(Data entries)
----

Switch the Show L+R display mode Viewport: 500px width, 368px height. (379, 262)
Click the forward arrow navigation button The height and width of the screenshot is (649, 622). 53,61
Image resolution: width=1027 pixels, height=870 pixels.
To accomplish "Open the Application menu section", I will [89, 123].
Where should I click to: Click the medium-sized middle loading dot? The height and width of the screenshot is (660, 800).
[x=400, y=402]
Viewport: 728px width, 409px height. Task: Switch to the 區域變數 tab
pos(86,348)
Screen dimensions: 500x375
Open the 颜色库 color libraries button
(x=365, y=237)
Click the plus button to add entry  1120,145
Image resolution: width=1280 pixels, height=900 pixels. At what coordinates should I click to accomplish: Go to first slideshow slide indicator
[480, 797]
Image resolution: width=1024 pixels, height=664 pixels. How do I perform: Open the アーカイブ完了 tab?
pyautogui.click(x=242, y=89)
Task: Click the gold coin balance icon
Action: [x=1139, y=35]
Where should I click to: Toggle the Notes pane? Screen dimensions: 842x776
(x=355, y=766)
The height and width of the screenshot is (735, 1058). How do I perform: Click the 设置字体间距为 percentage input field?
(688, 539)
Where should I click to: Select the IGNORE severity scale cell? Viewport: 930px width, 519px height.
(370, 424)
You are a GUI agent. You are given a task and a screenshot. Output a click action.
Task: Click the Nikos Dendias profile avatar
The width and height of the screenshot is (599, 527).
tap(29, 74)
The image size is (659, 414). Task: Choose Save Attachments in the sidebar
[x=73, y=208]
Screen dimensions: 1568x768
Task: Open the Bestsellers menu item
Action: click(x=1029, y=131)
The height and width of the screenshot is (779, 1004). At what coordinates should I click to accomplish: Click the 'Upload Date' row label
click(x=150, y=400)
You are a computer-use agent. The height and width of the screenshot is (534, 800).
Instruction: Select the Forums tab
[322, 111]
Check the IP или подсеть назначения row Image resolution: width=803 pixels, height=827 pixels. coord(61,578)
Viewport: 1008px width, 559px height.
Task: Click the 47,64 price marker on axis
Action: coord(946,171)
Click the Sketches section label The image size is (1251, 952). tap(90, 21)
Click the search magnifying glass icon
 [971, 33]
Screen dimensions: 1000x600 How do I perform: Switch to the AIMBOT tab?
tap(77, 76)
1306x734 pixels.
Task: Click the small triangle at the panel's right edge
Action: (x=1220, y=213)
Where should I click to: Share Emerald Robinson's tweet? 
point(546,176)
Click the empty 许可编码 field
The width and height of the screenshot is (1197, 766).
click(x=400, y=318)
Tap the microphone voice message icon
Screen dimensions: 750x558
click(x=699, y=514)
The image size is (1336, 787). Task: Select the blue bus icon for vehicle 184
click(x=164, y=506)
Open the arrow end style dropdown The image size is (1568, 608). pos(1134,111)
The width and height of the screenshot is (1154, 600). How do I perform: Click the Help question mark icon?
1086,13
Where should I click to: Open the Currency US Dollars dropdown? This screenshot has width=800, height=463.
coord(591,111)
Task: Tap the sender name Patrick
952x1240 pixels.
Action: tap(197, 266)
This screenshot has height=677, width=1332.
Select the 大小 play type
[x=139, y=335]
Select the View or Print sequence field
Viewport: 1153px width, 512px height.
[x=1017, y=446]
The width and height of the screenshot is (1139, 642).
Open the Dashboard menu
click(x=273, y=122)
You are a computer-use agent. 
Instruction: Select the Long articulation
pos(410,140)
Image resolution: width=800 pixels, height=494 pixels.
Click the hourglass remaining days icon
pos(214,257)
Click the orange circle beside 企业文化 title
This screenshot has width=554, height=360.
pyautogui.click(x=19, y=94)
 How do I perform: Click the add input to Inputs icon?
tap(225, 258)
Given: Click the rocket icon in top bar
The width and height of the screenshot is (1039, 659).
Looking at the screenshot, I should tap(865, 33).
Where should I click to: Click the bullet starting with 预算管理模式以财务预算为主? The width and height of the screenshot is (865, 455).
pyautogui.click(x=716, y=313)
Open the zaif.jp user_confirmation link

----

• **WHAT YOU WILL DO**: Each line of the data above containing the string "arrow" is to be copied.

• **SOLUTION BELOW**:
Click the forward arrow navigation button The height and width of the screenshot is (649, 622). 53,61
Open the arrow end style dropdown The image size is (1568, 608). pos(1134,111)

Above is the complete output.